People who sing sacred Renaissance music are the only ones who can confidently assert that the world has, indeed, gone to hell in a handbasket. In performance, the luminous purity and perfection of masses and motets by Palestrina and Victoria feels like the pinnacle of a civilization. In comparison, everything since — including Bach and Mozart — sounds worldly and blemished and grimy.
Celebrating its 30th anniversary, the Atlanta Schola Cantorum specializes in Renaissance polyphony. The 33-voice amateur choir — many of whom are church musicians from around town — give just a couple of concerts a year. Conducted by Jennifer Kane, they tapped this holiest of repertoires Saturday at Decatur’s Holy Trinity Episcopal Church, a space of stark and soaring modernist architecture.
They trawled great depths in Victoria’s brief motet titled “O magnum mysterium” (“O great mystery”) and, without pause, moved into his six-movement mass of the same name. In the motet, when they sang the words “O beata Virgo” (“O blessed Virgin”) you got the striking sensation that the composer’s love of the Virgin Mary isn’t strictly spiritual — all at once, the music is exhilarating, sweet, agonizing and intensely poignant, the stuff of unrequited mortal love. Yet, true to form, everything is perfect in balance, structure and sensibility.
Such depth of expression — a fusion of harmonies and texts — was the hallmark of Kane and her singers throughout the concert. In three languages, Latin, English and French, their diction remained clear. Although the men sometimes produced thin (or flattened) sounds, the group’s overall vitality and intelligence carried every piece.

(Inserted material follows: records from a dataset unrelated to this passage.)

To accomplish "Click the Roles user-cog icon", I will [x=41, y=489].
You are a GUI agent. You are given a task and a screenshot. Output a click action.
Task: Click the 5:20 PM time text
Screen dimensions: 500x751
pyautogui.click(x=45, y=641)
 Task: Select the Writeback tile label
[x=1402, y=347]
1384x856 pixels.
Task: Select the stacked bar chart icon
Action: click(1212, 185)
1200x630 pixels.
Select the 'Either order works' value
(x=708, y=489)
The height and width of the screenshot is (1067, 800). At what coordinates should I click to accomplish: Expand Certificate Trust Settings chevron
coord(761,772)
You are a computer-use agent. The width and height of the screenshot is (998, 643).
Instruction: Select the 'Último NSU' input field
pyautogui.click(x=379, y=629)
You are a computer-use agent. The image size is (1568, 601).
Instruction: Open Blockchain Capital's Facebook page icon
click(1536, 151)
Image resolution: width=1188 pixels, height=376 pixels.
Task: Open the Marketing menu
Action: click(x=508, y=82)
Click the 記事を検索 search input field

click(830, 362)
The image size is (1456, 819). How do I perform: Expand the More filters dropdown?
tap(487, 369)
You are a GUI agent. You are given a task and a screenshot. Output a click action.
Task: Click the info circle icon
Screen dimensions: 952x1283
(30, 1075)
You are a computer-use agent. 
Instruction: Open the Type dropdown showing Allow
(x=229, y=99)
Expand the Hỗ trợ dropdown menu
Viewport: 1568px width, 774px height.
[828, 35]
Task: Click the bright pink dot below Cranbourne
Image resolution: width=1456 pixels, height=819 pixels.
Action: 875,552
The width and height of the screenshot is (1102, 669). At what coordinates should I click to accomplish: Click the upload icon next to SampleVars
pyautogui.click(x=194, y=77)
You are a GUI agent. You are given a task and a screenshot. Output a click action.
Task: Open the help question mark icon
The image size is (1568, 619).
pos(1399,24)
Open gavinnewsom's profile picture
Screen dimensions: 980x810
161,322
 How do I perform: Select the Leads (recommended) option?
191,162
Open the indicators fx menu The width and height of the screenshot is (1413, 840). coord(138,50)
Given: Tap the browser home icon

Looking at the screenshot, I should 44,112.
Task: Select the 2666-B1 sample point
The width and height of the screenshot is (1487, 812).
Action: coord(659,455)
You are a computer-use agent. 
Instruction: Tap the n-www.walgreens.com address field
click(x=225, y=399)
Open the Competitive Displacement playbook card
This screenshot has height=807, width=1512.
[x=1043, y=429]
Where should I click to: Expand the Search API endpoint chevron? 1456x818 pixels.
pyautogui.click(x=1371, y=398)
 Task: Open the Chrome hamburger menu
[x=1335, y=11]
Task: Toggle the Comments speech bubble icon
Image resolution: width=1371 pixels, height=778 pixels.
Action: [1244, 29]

Interspersed between works of 16th and early-17th century masters Palestrina, Sweelinck and Clemens non Papa were links to the more modern world.
From the Russian Orthodox liturgy they sang “Virgin Mother of God” by Arvo Part, an Estonian composer born in 1935 whose every new score — in his distinctive neo-medieval style — is a major cultural event.
Minnesota-based composer Rene Clausen’s richly textured “Set me as a seal” flattered the schola’s women, with divided parts for sopranos and altos.
American revolution New England was represented by William Billings’s biblical “Rose of Sharon.” There’s a plain-spokenness to Billing’s music. Direct and un-tormented, a line like “The voice of my beloved! Behold, he cometh, leaping upon the mountains…” comes across with the blunt heave-ho of a sea-chanty. Then, a moment later, he sets the words “Rise up, my love, my fair one, and come away” with tender, overlapping voices — a desperate, fragile opening of the heart.
As an encore, they sang an arrangement of “Parting Friends,” an 1846 shape-note hymn by John McCurry, from the mountains of north Georgia.